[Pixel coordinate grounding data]
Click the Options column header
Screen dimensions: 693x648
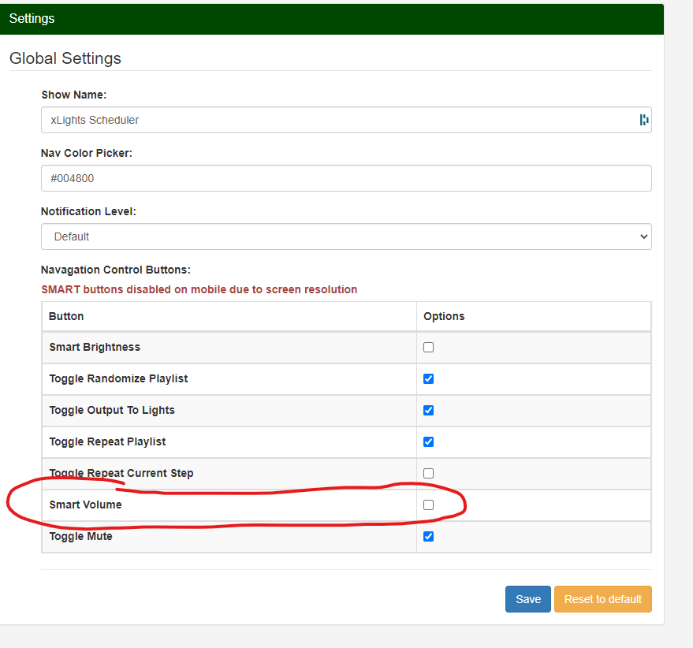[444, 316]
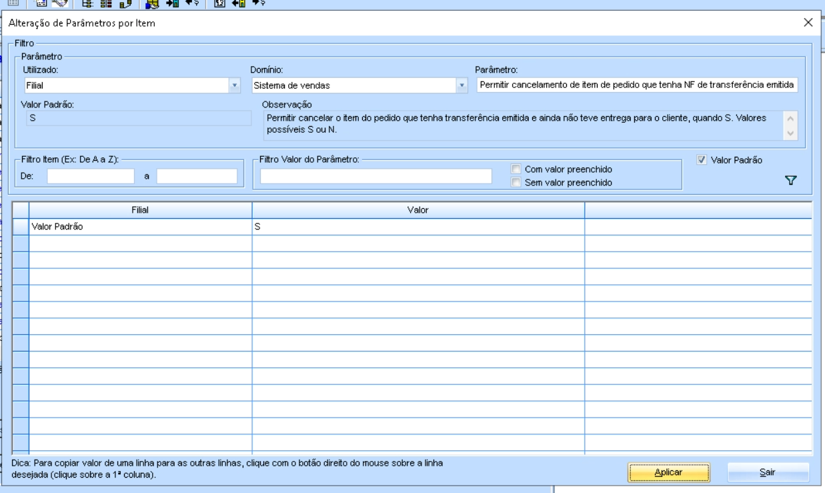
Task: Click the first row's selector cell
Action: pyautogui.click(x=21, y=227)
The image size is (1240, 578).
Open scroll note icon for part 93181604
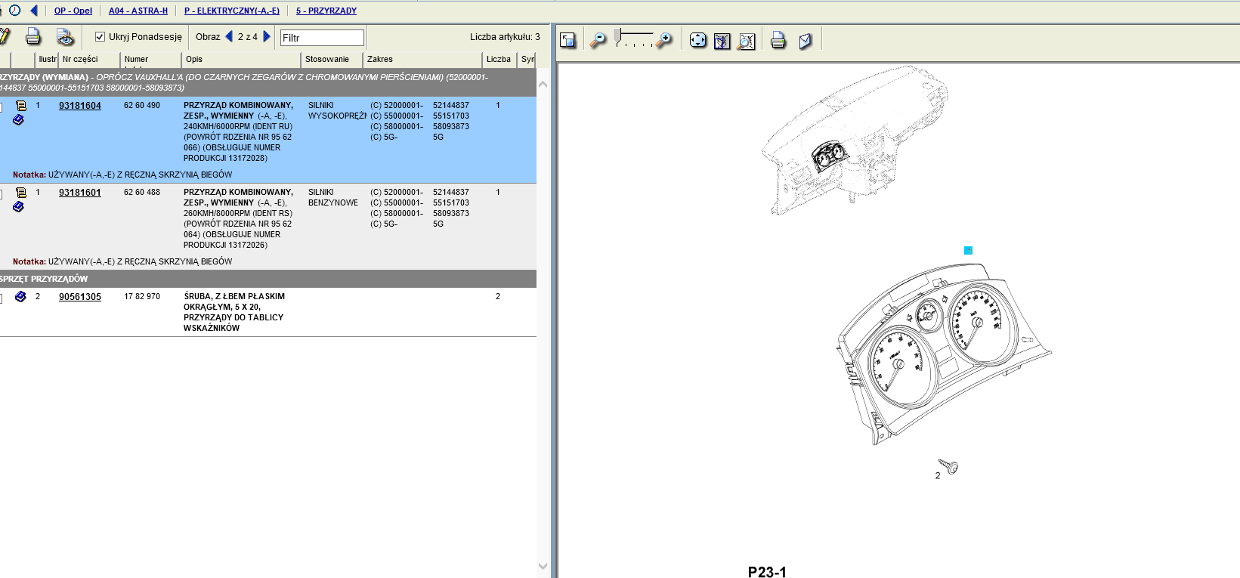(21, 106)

## Problem description
Please copy the data shown above word for word, omitting the pictures.

## Answer space
Click the Options column header
Screen dimensions: 693x648
[444, 316]
Task: Click the first row's selector cell
Action: pyautogui.click(x=21, y=227)
The image size is (1240, 578).
Open scroll note icon for part 93181604
(21, 106)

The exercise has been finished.